Per liquidare i popoli si comincia
con il privarli della memoria.
Si distruggono i loro libri,
la loro cultura, la loro storia.
E qualcun altro scrive loro altri libri,
li fornisce di un’altra cultura
e inventa per loro un’altra storia.
Dopo di che il popolo comincia lentamente
a dimenticare quello che è e quello che è stato.
E il mondo intorno a lui dimentica ancora più in fretta.
M. Kundera
Premessa
Sono stato a Napoli la prima volta nell’estate del ’59 e ad allora risalgono i miei primi timidi dubbi sulla storia come me la insegnavano insieme ad una sensazione che mi ha accompagnato negli anni, come un vuoto nella memoria, qualcosa che mi sfuggiva ma continuavo a cercare.

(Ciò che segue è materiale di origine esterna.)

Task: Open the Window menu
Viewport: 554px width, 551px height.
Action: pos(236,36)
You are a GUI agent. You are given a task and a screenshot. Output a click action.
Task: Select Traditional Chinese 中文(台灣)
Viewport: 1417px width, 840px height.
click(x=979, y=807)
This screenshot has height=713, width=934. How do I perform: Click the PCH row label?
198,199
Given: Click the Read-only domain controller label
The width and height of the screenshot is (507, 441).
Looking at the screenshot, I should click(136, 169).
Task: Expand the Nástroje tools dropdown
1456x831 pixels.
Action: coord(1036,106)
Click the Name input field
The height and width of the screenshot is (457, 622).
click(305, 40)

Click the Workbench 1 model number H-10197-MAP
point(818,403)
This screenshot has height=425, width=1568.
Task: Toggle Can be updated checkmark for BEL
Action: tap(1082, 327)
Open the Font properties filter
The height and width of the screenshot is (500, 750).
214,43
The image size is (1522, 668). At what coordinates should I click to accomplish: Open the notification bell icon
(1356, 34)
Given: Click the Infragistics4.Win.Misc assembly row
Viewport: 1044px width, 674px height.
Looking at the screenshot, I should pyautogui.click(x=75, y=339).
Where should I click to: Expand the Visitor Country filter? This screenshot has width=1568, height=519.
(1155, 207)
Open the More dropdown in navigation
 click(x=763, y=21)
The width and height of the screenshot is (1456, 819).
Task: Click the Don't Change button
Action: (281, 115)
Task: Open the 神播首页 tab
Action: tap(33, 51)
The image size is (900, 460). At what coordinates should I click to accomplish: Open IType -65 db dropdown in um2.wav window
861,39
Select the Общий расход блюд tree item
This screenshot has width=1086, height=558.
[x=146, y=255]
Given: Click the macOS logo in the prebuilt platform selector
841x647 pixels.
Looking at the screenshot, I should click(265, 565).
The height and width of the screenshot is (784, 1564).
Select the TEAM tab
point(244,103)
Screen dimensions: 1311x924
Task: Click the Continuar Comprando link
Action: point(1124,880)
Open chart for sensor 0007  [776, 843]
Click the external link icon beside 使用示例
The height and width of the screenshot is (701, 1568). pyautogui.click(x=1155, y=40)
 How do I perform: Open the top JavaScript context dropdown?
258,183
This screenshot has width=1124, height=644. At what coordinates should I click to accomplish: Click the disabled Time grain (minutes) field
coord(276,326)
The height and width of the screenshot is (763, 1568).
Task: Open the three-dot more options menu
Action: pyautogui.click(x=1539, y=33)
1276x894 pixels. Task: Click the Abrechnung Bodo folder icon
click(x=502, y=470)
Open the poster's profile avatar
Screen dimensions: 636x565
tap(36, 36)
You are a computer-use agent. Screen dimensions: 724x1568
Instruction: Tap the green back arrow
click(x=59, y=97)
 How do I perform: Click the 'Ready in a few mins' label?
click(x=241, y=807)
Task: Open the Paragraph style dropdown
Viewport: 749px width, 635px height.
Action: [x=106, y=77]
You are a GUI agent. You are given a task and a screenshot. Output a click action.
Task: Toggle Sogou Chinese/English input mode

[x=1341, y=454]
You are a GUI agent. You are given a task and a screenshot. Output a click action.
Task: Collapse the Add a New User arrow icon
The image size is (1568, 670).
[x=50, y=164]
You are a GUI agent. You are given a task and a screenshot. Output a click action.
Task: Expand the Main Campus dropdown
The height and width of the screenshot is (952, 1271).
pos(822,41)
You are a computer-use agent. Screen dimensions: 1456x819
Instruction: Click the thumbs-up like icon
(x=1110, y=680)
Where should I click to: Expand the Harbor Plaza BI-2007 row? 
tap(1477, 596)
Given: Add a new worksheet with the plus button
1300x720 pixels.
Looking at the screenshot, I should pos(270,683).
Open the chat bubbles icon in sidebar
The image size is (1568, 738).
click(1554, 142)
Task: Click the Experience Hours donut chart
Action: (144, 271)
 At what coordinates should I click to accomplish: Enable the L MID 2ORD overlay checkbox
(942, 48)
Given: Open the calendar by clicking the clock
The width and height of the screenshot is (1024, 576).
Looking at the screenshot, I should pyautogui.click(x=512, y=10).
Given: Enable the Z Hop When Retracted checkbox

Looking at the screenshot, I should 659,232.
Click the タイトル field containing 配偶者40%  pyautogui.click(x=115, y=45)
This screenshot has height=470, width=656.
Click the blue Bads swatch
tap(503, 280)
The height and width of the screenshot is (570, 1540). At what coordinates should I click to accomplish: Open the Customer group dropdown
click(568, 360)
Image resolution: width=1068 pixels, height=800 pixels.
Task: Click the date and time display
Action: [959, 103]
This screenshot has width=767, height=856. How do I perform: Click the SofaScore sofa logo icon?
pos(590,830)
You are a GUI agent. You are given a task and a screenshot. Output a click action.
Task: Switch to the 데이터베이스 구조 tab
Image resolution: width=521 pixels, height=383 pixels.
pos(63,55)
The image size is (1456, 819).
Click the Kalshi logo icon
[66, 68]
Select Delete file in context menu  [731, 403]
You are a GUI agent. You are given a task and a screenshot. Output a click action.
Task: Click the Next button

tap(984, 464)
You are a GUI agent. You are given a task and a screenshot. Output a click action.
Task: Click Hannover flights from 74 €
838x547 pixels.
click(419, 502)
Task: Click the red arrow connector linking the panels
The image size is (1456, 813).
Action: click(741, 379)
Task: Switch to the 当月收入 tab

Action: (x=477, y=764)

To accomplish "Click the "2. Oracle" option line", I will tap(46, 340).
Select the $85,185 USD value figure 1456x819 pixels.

Questo è il racconto del mio percorso in quel vuoto, di anni nei quali mi muovevo vedendoci a stento nella penombra o nel buio totale oppure, se c’era luce, in mezzo alla nebbia o guardando attraverso un vetro impolverato. E nel vuoto raccoglievo quasi a caso tasselli di un grande mosaico, a tratti arrivavo ad intuire almeno in parte il quadro ma non riuscivo a vederlo nel suo insieme, mi sentivo come uno che non sa chi è suo padre e gli manca. A un certo punto, ma ormai era ieri e il più della mia vita era passato, ho letto Terroni
e lì il quadro c’era tutto, i tasselli che avevo raccolto e talvolta dimenticato trovavano il loro posto, si inserivano fra gli altri e mi dicevano che sì, era andata davvero così, era tutto vero e quella era la storia, almeno a grandi linee l’avevo avuta sempre davanti ma non l’avevo vista, me l’avevano nascosta ma anch’io non avevo saputo vederla, forse non l’avevo neanche voluto fino in fondo per una paura che mi impediva di prendere coscienza della verità. Ma la paura ormai era sparita e mi misi a ricordare, ricordare, rivoli di memoria formavano ruscelli e si facevano fiume, dovevo fare ordine e mettere nero su bianco fatti, persone, luoghi ed emozioni. E mentre scrivevo leggevo, libri nuovi e vecchi libri di scuola, le mie riviste di storia accatastate in soffitta e poi Internet, copia-incolla per ore, per giorni. A un certo punto ho deciso di fermarmi, a furia di fare e disfare mi sentivo come Penelope ma io la tela volevo finirla.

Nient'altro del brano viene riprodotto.